§ **To be done**: Convert the listing below into a JSON array of strings, one string for each line and no strings for blank lines.

§ **Record excerpts**:
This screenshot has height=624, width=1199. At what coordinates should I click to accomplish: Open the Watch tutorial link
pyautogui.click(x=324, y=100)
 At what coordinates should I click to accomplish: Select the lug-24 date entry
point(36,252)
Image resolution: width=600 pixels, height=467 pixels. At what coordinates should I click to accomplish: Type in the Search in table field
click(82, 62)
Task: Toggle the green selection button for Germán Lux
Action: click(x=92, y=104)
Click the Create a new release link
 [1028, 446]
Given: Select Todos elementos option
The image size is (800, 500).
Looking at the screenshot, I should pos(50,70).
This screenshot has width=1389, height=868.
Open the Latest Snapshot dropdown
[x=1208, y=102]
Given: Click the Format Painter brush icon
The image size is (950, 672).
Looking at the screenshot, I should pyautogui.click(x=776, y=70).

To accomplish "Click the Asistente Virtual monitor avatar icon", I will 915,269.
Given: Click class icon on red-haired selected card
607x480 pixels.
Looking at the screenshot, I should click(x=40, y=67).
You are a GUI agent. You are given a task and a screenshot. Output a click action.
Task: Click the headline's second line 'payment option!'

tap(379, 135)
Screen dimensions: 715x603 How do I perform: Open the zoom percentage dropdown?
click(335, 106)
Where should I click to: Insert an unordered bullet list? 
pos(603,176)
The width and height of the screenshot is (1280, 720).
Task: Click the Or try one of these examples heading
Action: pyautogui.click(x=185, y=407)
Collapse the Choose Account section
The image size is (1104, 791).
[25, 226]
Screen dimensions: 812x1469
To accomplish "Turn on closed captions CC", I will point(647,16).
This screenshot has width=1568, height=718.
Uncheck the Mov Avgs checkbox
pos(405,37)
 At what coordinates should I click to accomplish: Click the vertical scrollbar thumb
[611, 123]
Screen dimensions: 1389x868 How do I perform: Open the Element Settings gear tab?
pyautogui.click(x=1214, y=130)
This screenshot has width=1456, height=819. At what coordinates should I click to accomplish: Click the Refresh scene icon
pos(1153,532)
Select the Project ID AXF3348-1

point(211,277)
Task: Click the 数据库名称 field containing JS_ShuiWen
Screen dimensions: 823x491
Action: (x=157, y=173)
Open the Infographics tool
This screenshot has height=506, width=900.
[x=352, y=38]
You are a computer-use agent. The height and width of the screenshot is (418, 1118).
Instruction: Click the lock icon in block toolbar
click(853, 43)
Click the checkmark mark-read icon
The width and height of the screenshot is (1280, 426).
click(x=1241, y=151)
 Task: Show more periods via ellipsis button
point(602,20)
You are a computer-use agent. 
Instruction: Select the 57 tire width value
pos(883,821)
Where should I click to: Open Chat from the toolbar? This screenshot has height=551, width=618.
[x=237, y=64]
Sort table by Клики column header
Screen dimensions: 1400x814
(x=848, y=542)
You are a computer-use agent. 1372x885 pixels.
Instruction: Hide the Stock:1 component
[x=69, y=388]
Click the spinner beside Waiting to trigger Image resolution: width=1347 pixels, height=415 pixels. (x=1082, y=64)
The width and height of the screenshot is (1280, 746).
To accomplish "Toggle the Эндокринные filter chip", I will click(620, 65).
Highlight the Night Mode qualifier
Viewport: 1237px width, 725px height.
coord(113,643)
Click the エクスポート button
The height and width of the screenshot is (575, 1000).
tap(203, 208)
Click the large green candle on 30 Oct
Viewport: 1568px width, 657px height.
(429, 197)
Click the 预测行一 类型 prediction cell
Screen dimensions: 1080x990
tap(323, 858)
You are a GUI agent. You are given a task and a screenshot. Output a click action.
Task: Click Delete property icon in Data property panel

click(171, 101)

§ **Task answer**:
[
  "This screenshot has height=624, width=1199. At what coordinates should I click to accomplish: Open the Watch tutorial link",
  "pyautogui.click(x=324, y=100)",
  " At what coordinates should I click to accomplish: Select the lug-24 date entry",
  "point(36,252)",
  "Image resolution: width=600 pixels, height=467 pixels. At what coordinates should I click to accomplish: Type in the Search in table field",
  "click(82, 62)",
  "Task: Toggle the green selection button for Germán Lux",
  "Action: click(x=92, y=104)",
  "Click the Create a new release link",
  " [1028, 446]",
  "Given: Select Todos elementos option",
  "The image size is (800, 500).",
  "Looking at the screenshot, I should pos(50,70).",
  "This screenshot has width=1389, height=868.",
  "Open the Latest Snapshot dropdown",
  "[x=1208, y=102]",
  "Given: Click the Format Painter brush icon",
  "The image size is (950, 672).",
  "Looking at the screenshot, I should pyautogui.click(x=776, y=70).",
  "To accomplish \"Click the Asistente Virtual monitor avatar icon\", I will 915,269.",
  "Given: Click class icon on red-haired selected card",
  "607x480 pixels.",
  "Looking at the screenshot, I should click(x=40, y=67).",
  "You are a GUI agent. You are given a task and a screenshot. Output a click action.",
  "Task: Click the headline's second line 'payment option!'",
  "tap(379, 135)",
  "Screen dimensions: 715x603 How do I perform: Open the zoom percentage dropdown?",
  "click(335, 106)",
  "Where should I click to: Insert an unordered bullet list? ",
  "pos(603,176)",
  "The width and height of the screenshot is (1280, 720).",
  "Task: Click the Or try one of these examples heading",
  "Action: pyautogui.click(x=185, y=407)",
  "Collapse the Choose Account section",
  "The image size is (1104, 791).",
  "[25, 226]",
  "Screen dimensions: 812x1469",
  "To accomplish \"Turn on closed captions CC\", I will point(647,16).",
  "This screenshot has width=1568, height=718.",
  "Uncheck the Mov Avgs checkbox",
  "pos(405,37)",
  " At what coordinates should I click to accomplish: Click the vertical scrollbar thumb",
  "[611, 123]",
  "Screen dimensions: 1389x868 How do I perform: Open the Element Settings gear tab?",
  "pyautogui.click(x=1214, y=130)",
  "This screenshot has width=1456, height=819. At what coordinates should I click to accomplish: Click the Refresh scene icon",
  "pos(1153,532)",
  "Select the Project ID AXF3348-1",
  "point(211,277)",
  "Task: Click the 数据库名称 field containing JS_ShuiWen",
  "Screen dimensions: 823x491",
  "Action: (x=157, y=173)",
  "Open the Infographics tool",
  "This screenshot has height=506, width=900.",
  "[x=352, y=38]",
  "You are a computer-use agent. The height and width of the screenshot is (418, 1118).",
  "Instruction: Click the lock icon in block toolbar",
  "click(853, 43)",
  "Click the checkmark mark-read icon",
  "The width and height of the screenshot is (1280, 426).",
  "click(x=1241, y=151)",
  " Task: Show more periods via ellipsis button",
  "point(602,20)",
  "You are a computer-use agent. ",
  "Instruction: Select the 57 tire width value",
  "pos(883,821)",
  "Where should I click to: Open Chat from the toolbar? This screenshot has height=551, width=618.",
  "[x=237, y=64]",
  "Sort table by Клики column header",
  "Screen dimensions: 1400x814",
  "(x=848, y=542)",
  "You are a computer-use agent. 1372x885 pixels.",
  "Instruction: Hide the Stock:1 component",
  "[x=69, y=388]",
  "Click the spinner beside Waiting to trigger Image resolution: width=1347 pixels, height=415 pixels. (x=1082, y=64)",
  "The width and height of the screenshot is (1280, 746).",
  "To accomplish \"Toggle the Эндокринные filter chip\", I will click(620, 65).",
  "Highlight the Night Mode qualifier",
  "Viewport: 1237px width, 725px height.",
  "coord(113,643)",
  "Click the エクスポート button",
  "The height and width of the screenshot is (575, 1000).",
  "tap(203, 208)",
  "Click the large green candle on 30 Oct",
  "Viewport: 1568px width, 657px height.",
  "(429, 197)",
  "Click the 预测行一 类型 prediction cell",
  "Screen dimensions: 1080x990",
  "tap(323, 858)",
  "You are a GUI agent. You are given a task and a screenshot. Output a click action.",
  "Task: Click Delete property icon in Data property panel",
  "click(171, 101)"
]